Figure 8: Uranylacetate negative stained electron microscopy of B. subtilis (A) and engineered strains (B).

The successful engineering of the Hag-D2-Strep Flagellin is the corner stone for the success story of our CancerSURF project. In further investigations we plan to couple Cup1-Streptavidin to harvested Hag-D2-Strep filaments for our SilverSURF – this would directly optimize our approach for pollution reduction. Beyond that there is no need to use the GMO outside the laboratory. The recombinant proteins could be used directly so that there are no emerging safety concerns. Also the higher level of modularity allows us to couple every imaginable high value applicable protein to our filaments. There is no reason to use only one protein, we also plan to use different proteins coupled to streptavidin and bring them into close proximity by using the filaments as a scaffold for molecular crowding. There are unlimited high valuable applications for such a system to solve all kinds of challenges the humanity is faced with.

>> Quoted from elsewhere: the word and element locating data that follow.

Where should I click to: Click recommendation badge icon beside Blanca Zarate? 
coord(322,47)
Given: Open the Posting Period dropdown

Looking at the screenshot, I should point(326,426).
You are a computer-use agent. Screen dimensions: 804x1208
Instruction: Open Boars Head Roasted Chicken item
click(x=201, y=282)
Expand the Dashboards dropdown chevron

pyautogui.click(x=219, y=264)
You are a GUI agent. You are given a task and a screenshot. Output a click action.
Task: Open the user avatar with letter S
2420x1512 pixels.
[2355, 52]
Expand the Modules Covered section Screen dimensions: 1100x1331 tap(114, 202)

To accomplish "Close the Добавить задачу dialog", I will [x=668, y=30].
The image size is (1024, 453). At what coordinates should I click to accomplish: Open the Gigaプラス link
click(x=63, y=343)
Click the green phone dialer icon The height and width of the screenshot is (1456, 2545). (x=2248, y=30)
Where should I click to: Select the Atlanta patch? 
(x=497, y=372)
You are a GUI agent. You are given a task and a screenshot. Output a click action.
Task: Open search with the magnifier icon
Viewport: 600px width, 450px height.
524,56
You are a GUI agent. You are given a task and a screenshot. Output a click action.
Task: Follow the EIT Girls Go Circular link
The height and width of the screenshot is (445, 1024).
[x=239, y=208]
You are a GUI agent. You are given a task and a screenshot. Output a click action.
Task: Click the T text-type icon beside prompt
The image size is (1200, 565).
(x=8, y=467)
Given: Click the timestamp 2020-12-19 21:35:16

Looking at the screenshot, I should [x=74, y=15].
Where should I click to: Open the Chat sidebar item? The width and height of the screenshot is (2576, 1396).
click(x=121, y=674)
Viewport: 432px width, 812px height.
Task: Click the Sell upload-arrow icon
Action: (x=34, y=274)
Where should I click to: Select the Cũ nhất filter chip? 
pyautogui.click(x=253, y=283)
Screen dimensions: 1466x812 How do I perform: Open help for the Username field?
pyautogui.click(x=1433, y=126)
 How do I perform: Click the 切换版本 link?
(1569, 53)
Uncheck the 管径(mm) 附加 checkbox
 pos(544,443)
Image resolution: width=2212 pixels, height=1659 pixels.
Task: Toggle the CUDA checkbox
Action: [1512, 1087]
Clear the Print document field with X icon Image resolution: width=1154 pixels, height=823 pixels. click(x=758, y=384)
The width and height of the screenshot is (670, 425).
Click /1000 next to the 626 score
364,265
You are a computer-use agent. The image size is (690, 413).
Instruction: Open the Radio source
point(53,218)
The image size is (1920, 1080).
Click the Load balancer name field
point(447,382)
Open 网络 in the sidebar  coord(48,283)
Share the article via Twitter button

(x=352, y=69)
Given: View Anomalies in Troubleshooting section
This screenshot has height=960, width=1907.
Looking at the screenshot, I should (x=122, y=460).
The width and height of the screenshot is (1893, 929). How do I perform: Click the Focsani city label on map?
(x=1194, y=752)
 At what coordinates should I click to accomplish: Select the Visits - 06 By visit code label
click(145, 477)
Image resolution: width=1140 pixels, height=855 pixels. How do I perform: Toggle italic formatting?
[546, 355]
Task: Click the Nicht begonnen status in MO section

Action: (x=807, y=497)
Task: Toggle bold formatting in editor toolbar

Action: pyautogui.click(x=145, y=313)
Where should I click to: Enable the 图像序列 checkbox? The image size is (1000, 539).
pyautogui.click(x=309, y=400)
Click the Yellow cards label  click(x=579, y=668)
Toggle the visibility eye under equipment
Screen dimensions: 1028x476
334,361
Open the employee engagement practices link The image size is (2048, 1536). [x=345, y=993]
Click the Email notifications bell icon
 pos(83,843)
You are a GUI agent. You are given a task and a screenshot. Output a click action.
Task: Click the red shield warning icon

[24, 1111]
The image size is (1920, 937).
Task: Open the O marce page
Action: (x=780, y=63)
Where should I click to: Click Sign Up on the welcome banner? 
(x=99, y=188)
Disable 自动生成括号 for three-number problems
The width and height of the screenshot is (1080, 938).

Altegoer, Florian; Schuhmacher, Jan; Pausch, Patrick; Bange, Gert (2014): From molecular evolution to biobricks and synthetic modules: a lesson by the bacterial flagellum. In: Biotechnology and Genetic Engineering Reviews 30 (1), S. 49–64. DOI: 10.1080/02648725.2014.921500.

Arnaud, Maryvonne; Chastanet, Arnaud; Débarbouillé, Michel (2004): New vector for efficient allelic replacement in naturally nontransformable, low-GC-content, gram-positive bacteria. In: Appl. Environ. Microbiol. 70 (11), S. 6887–6891. DOI: 10.1128/AEM.70.11.6887-6891.2004.

Moore, Charles M.; Gaballa, Ahmed; Hui, Monica; Ye, Rick W.; Helmann, John D. (2005): Genetic and physiological responses of Bacillus subtilis to metal ion stress. In: Molecular Microbiology 57 (1), S. 27–40, zuletzt geprüft am 16.10.2014.

Yonekura, Koji; Maki-Yonekura, Saori; Namba, Keiichi (2003): Complete atomic model of the bacterial flagellar filament by electron cryomicroscopy. In: Nature 424 (6949), S. 643–650. DOI: 10.1038/nature01830.